**Exercise goal**
Repeat the lines below exactly as written, please, from the line with "Click the Grant" to the line with "Task: Open David Simon's tweet text", both lines included, and no others.
(Listed entries begins)
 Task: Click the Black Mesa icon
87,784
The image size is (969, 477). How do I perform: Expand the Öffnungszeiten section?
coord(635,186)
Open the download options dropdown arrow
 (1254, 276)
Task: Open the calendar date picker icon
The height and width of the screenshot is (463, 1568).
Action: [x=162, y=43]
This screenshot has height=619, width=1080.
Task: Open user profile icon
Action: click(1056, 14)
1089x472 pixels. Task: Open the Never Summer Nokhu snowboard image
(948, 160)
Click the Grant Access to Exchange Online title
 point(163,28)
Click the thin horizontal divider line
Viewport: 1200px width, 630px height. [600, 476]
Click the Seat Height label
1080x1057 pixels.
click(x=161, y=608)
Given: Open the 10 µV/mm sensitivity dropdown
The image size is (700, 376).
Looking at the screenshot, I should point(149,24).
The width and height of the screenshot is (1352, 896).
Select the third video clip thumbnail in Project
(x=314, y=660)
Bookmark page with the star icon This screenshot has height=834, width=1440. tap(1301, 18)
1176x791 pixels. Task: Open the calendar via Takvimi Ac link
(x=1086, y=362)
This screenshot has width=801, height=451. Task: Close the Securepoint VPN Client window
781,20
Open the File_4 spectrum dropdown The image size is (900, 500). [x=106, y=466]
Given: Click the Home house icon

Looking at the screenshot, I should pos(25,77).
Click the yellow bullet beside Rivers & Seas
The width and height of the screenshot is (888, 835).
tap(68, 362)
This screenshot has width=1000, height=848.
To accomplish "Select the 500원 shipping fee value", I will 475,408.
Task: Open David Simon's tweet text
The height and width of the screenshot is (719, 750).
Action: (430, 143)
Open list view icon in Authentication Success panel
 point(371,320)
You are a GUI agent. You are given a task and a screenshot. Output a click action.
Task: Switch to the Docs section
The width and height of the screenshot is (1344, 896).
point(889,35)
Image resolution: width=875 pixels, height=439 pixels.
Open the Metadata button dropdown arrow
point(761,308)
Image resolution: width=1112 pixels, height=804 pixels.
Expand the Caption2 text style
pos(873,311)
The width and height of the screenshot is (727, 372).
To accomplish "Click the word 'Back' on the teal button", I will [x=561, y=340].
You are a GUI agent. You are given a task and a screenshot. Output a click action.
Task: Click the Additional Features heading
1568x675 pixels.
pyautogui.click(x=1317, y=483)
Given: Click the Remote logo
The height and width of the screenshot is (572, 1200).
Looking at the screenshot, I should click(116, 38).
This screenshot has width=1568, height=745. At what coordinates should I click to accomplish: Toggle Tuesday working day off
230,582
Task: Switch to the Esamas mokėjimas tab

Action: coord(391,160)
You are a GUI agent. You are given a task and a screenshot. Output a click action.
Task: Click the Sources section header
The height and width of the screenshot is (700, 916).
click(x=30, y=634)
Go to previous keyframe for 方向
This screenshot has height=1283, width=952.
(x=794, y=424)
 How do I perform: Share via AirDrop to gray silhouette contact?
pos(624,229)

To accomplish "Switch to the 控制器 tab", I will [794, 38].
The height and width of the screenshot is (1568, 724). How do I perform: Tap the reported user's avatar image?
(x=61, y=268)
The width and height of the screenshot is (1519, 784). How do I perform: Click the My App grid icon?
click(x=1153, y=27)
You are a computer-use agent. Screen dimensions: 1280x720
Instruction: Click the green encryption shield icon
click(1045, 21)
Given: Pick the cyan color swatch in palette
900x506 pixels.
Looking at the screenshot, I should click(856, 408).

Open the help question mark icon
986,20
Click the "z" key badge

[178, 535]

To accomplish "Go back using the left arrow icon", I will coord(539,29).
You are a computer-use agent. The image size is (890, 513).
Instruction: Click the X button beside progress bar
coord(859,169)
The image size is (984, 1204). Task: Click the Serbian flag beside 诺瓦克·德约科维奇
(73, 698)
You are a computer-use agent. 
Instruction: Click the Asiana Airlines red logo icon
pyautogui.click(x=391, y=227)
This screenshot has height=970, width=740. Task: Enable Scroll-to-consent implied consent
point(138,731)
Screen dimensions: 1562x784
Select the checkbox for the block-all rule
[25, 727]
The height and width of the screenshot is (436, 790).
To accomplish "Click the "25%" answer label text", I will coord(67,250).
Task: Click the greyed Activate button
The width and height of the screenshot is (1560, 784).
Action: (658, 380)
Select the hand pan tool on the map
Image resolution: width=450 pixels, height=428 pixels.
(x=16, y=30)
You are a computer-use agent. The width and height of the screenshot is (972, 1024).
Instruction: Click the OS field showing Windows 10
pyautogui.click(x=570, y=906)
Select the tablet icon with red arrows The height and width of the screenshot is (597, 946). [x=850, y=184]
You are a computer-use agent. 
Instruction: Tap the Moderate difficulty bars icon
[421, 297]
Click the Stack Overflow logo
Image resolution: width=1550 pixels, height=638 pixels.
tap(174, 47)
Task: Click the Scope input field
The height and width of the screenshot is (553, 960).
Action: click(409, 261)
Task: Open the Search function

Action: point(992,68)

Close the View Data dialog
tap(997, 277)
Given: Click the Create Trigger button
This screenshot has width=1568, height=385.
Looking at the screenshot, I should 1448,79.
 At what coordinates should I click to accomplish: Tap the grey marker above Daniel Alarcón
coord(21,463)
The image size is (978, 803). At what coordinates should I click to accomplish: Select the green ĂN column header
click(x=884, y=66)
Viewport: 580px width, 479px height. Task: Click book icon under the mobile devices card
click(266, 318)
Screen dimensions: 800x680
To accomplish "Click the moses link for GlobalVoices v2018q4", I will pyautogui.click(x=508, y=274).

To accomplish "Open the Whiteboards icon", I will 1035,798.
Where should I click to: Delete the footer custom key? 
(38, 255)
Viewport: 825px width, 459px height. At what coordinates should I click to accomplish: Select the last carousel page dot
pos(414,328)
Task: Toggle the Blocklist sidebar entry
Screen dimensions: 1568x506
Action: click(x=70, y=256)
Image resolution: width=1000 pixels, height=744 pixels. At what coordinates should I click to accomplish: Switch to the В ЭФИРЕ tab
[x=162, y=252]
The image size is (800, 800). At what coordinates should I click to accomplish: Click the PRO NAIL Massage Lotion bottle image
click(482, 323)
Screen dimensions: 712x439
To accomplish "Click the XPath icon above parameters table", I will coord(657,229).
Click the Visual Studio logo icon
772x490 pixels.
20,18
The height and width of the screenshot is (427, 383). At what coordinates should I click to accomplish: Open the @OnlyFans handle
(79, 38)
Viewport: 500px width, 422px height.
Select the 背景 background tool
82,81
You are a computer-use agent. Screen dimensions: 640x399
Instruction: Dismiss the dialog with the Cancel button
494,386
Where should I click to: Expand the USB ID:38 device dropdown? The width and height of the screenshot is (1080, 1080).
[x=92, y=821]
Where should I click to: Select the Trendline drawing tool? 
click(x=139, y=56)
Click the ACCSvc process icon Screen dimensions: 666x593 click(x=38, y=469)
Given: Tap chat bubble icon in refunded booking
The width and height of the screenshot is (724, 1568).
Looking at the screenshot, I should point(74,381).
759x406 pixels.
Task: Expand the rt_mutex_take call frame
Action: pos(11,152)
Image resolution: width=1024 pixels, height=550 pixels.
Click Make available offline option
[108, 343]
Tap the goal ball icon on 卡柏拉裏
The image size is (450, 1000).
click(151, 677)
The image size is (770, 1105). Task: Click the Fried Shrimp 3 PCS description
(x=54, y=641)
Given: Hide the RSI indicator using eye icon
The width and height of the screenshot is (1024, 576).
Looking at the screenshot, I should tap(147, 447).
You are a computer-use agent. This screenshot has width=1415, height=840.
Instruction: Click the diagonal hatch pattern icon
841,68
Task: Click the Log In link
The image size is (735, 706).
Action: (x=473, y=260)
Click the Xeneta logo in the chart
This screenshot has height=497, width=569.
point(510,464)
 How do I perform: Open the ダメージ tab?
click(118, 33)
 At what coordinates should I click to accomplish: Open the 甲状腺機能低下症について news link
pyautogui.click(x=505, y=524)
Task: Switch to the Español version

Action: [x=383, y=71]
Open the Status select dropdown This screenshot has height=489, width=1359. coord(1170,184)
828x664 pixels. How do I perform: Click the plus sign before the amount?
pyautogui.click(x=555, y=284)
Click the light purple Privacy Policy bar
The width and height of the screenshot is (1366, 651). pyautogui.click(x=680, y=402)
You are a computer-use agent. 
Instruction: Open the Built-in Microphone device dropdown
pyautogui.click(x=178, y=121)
(Listed entries ends)
**Response to the exercise**
Click the Grant Access to Exchange Online title
 point(163,28)
Click the thin horizontal divider line
Viewport: 1200px width, 630px height. [600, 476]
Click the Seat Height label
1080x1057 pixels.
click(x=161, y=608)
Given: Open the 10 µV/mm sensitivity dropdown
The image size is (700, 376).
Looking at the screenshot, I should point(149,24).
The width and height of the screenshot is (1352, 896).
Select the third video clip thumbnail in Project
(x=314, y=660)
Bookmark page with the star icon This screenshot has height=834, width=1440. tap(1301, 18)
1176x791 pixels. Task: Open the calendar via Takvimi Ac link
(x=1086, y=362)
This screenshot has width=801, height=451. Task: Close the Securepoint VPN Client window
781,20
Open the File_4 spectrum dropdown The image size is (900, 500). [x=106, y=466]
Given: Click the Home house icon

Looking at the screenshot, I should pos(25,77).
Click the yellow bullet beside Rivers & Seas
The width and height of the screenshot is (888, 835).
tap(68, 362)
This screenshot has width=1000, height=848.
To accomplish "Select the 500원 shipping fee value", I will 475,408.
Task: Open David Simon's tweet text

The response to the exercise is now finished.